■ EXERCISE ■
Reproduce every one of the rows below word for word, keeping each line as it stands.

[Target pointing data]

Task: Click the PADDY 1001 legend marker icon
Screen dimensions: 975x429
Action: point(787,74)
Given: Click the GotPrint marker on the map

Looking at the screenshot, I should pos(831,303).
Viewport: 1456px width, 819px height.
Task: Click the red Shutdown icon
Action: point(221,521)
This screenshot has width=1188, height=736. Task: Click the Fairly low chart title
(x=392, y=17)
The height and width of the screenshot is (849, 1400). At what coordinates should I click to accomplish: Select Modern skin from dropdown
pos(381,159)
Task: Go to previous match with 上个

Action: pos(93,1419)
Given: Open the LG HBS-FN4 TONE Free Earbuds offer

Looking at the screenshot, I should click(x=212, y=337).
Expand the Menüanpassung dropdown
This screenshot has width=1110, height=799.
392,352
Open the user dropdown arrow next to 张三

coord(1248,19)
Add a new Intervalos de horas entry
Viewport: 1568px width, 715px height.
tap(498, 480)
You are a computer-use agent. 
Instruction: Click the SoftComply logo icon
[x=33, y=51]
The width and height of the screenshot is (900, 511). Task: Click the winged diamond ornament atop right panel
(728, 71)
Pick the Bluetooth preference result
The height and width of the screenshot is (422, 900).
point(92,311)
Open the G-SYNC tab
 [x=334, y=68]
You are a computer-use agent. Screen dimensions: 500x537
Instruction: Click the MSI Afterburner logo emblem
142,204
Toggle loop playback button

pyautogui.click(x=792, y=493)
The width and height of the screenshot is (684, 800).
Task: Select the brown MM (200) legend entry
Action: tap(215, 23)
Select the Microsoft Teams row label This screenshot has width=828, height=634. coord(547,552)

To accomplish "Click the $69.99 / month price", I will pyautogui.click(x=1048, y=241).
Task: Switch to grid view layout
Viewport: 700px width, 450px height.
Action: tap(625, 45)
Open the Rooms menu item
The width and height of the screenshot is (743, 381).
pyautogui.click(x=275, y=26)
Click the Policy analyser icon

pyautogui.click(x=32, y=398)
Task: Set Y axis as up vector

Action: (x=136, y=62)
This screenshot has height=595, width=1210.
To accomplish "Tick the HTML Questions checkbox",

■ WRITTEN RESPONSE ■
Task: Click the PADDY 1001 legend marker icon
Screen dimensions: 975x429
Action: point(787,74)
Given: Click the GotPrint marker on the map

Looking at the screenshot, I should pos(831,303).
Viewport: 1456px width, 819px height.
Task: Click the red Shutdown icon
Action: point(221,521)
This screenshot has width=1188, height=736. Task: Click the Fairly low chart title
(x=392, y=17)
The height and width of the screenshot is (849, 1400). At what coordinates should I click to accomplish: Select Modern skin from dropdown
pos(381,159)
Task: Go to previous match with 上个

Action: pos(93,1419)
Given: Open the LG HBS-FN4 TONE Free Earbuds offer

Looking at the screenshot, I should click(x=212, y=337).
Expand the Menüanpassung dropdown
This screenshot has width=1110, height=799.
392,352
Open the user dropdown arrow next to 张三

coord(1248,19)
Add a new Intervalos de horas entry
Viewport: 1568px width, 715px height.
tap(498, 480)
You are a computer-use agent. 
Instruction: Click the SoftComply logo icon
[x=33, y=51]
The width and height of the screenshot is (900, 511). Task: Click the winged diamond ornament atop right panel
(728, 71)
Pick the Bluetooth preference result
The height and width of the screenshot is (422, 900).
point(92,311)
Open the G-SYNC tab
 [x=334, y=68]
You are a computer-use agent. Screen dimensions: 500x537
Instruction: Click the MSI Afterburner logo emblem
142,204
Toggle loop playback button

pyautogui.click(x=792, y=493)
The width and height of the screenshot is (684, 800).
Task: Select the brown MM (200) legend entry
Action: tap(215, 23)
Select the Microsoft Teams row label This screenshot has width=828, height=634. coord(547,552)

To accomplish "Click the $69.99 / month price", I will pyautogui.click(x=1048, y=241).
Task: Switch to grid view layout
Viewport: 700px width, 450px height.
Action: tap(625, 45)
Open the Rooms menu item
The width and height of the screenshot is (743, 381).
pyautogui.click(x=275, y=26)
Click the Policy analyser icon

pyautogui.click(x=32, y=398)
Task: Set Y axis as up vector

Action: (x=136, y=62)
This screenshot has height=595, width=1210.
To accomplish "Tick the HTML Questions checkbox",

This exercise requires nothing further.